What is OCR?
Before going to study Tesseract, we need to know what OCR(Optical Character Recognition) is. In simple words, OCR is the process of extracting the plain text or hOCR from the given document, such as images(like JPG, JPEG, TIFF) and PDFs. After locating the text in the file, OCR will read and recognize the text character in the subsequent steps by using OCR engines and return it. This is how OCR helps machines to identify the text from the given file.
Introduction to Tesseract
Tesseract is an open-source text recognition (OCR) Engine written in c/c++ and works on Windows, macOS, and Linux, and comes under Apache 2.0 License. It was initially designed by Hewlett Packard in 1985 then later released as an Open Source in 2005. After that, Google sponsored to develop and maintain Tesseract from 2006.
It can be used directly using an API to extract printed text from files, has Unicode(UTF-8) support, and recognizes more than 100 languages which you can refer to here. Tesseract project does not have a built-in GUI application, if you need GUI, find one from several available 3rdParties such as VietOCR, OCR2Text, dpScreenOCR, NeOCR, etc. You can get more about 3rdParties here.
Developers can use the Tesseract API to build their own application under a provided license. If you need to use Tesseract with other programming languages, you need to use Tesseract wrappers. I am going to bind Tesseract with Java in my example, so I prefer to use Tess4J as my JNA wrapper.
Latest Release — Tesseract 4.1.1
Migrating from version 3 to 4.0x+, Tesseract added a new OCR engine based on LSTM neural networks for text recognition, which provides better working experience on x86/Linux, improved accuracy with higher speed, and provides output in different formats such as, plain text, hOCR (HTML), PDF, invisible-text-only PDF, TSV.
The latest version of Tesseract source code is available from the master branch on GitHub.
Tesseract Wrapper — Tess4J
Tess4J is a Java JNA wrapper for Tesseract OCR API released and licensed under Apache 2.0 and is also available from SourceForge(Maven Central Repository). The library provides OCR support for TIFF, JPEG, GIF, PNG, and BMP image formats, Multi-page TIFF images, and PDF document format.

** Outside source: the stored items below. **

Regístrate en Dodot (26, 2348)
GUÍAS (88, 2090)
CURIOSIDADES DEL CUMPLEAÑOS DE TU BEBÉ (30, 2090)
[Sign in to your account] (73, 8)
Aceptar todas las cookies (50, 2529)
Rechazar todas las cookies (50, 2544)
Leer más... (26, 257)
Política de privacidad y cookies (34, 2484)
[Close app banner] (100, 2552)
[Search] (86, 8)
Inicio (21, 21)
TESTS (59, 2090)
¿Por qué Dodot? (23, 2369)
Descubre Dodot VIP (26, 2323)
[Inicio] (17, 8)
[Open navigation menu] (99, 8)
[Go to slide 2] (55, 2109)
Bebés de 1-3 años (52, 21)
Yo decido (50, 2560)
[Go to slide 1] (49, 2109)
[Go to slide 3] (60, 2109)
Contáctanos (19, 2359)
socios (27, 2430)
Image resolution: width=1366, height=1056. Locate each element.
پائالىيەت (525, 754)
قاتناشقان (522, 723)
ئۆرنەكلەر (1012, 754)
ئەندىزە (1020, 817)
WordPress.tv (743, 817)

See Tess4J Documentation — Link to Tess4J v4.4 which I am going to use in my example.
ABBYY FineReader - It was developed at ABBYY in 1993
- Supports more than 190 languages
- Outputs to MS Office, RTF, HTML, searchable PDF, and plain text
- Can integrate through Java SDK
- Custom training supported
- Accuracy 0.9 out of 10
Google Cloud Vision API -This API was launched in 2016 by Google
- Supports more than 50 languages
- Google Cloud Vision API renders their outputs as JSON
- Can integrate through REST API, and can integrate with Google Images and Google SafeSearch
- Custom training not supported
- Accuracy 0.8 out of 10
Setup a Linux Environment for Tesseract
There are two steps to set up the environment. First, we want to install the Tesseract OCR engine and trained data files installation.

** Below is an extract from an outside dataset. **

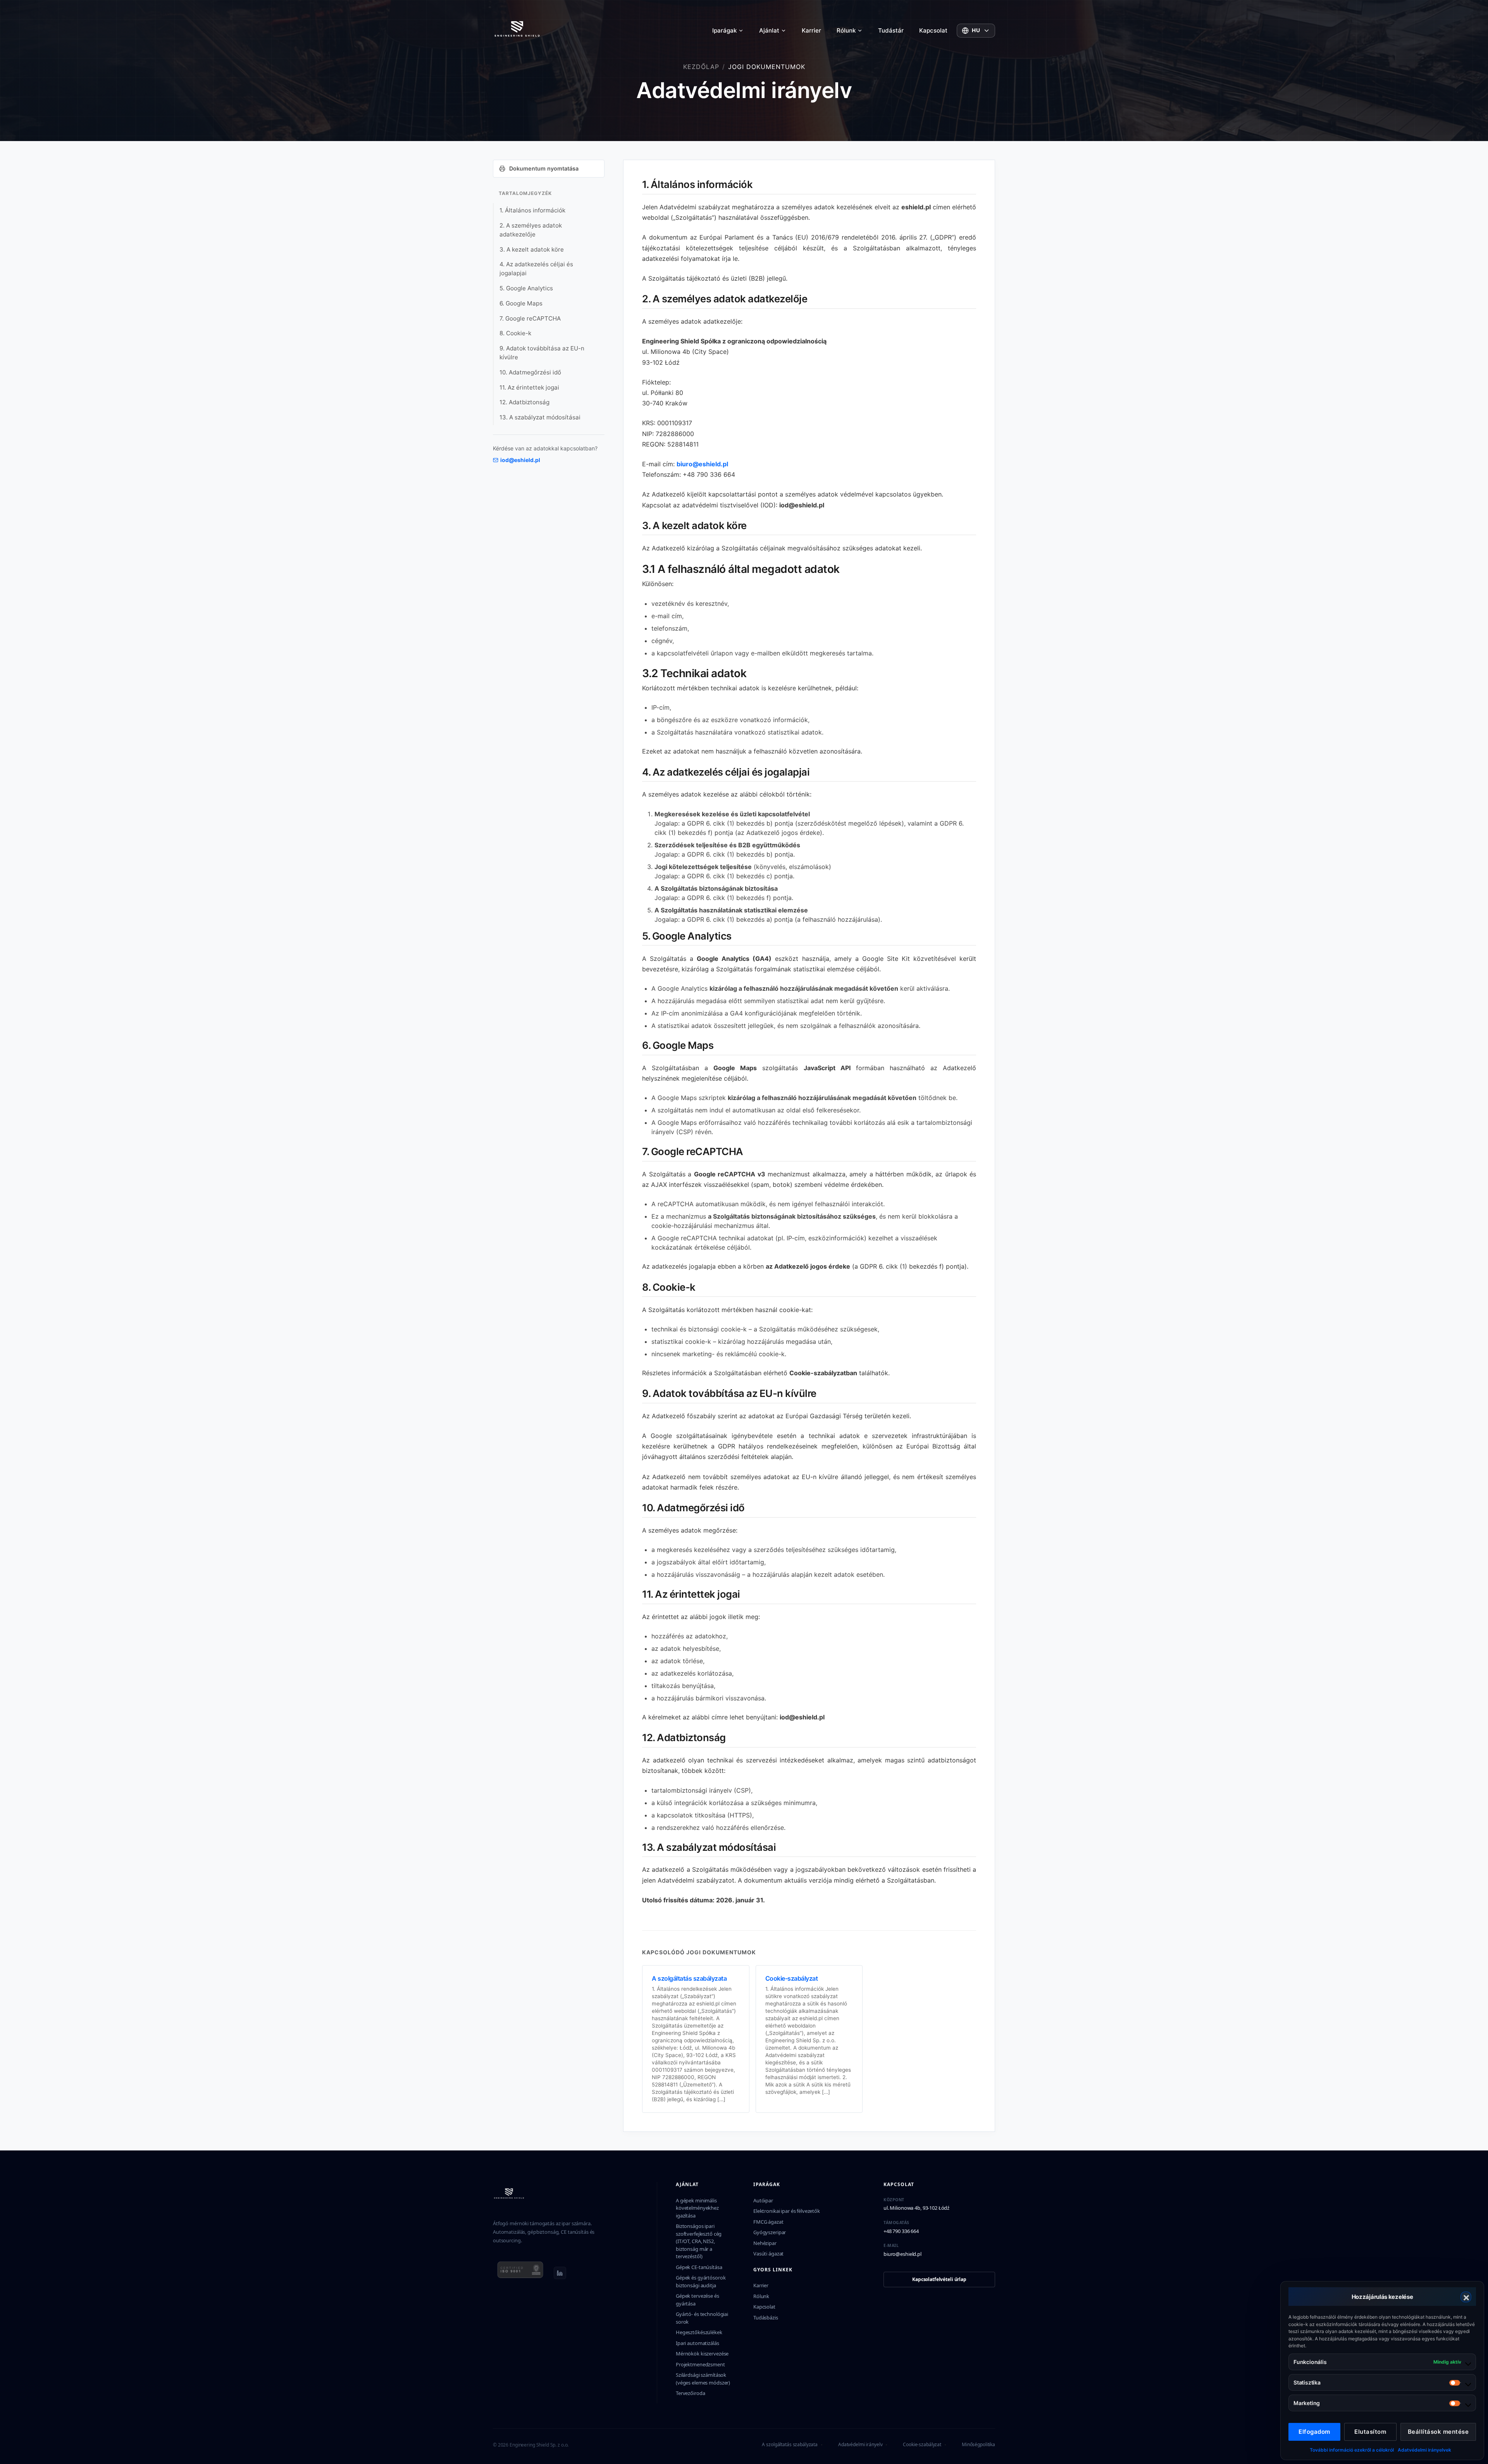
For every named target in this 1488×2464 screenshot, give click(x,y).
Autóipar (763, 2200)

The Tesseract OCR engine package is generally called “tesseract-ocr” Thus you can install the latest version of Tesseract 4.1.1 through the terminal and its developer tools on Ubuntu Focal 20.04.
And also we need to install the command line program “libtesseract-dev” to work with the Tesseract OCR engine.
Then we need to install tesseract built binaries(supported languages and scripts) that are available directly from the Linux distributions through snapd by running the following command. If you do not install snapd, you have to run the below command before installing tesseract built binaries.
You can find other installation methods for various Operating systems here.
Tesseract contains a new neural network-based recognition engine that requires significantly more training data to deliver significantly higher accuracy contents. So we have to train our neural network application to return a better engine with higher accuracy. Normally, it takes a few days to a couple of weeks. So, I am going to choose to use an existing traineddata set that is trained on about 400000 text lines spanning about 4500 fonts.
There are three sets of traineddata files compatible with Tesseract 4.0x+, but I choose tessdata for my installation due to its support for the legacy recognizer. This traineddata is faster than other traineddata sets and has better accuracy. Below I provide some language links to get their traineddata.
You can also get other languages’ traineddata sets from here.
We have just finished the installation part!
Let’s create a simple Java Project in IntelliJ IDEA
Create a new project based on Maven and create an empty class. After creating the class my folder structure will be like this.
Modify your project’s pom.xml file to add the below dependency under dependencies element in pom.xml file to enable Maven.
After adding the above dependency, my pom.xml file will be like this.
Once we have an empty class, we can start adding some code to it. Here is the import statement for the instantiation of the Tesseract object.
and also we need to import the below statement to avoid exceptions rising while recognizing the text.
I am going to use files for recognition which are on my local computer. So I need to import the below statement to handle files.
Now, my IntelliJ IDEA view is
I will define a static method for Tesseract inside the class and Inside this method, make a new instance of Tesseract from the Maven library.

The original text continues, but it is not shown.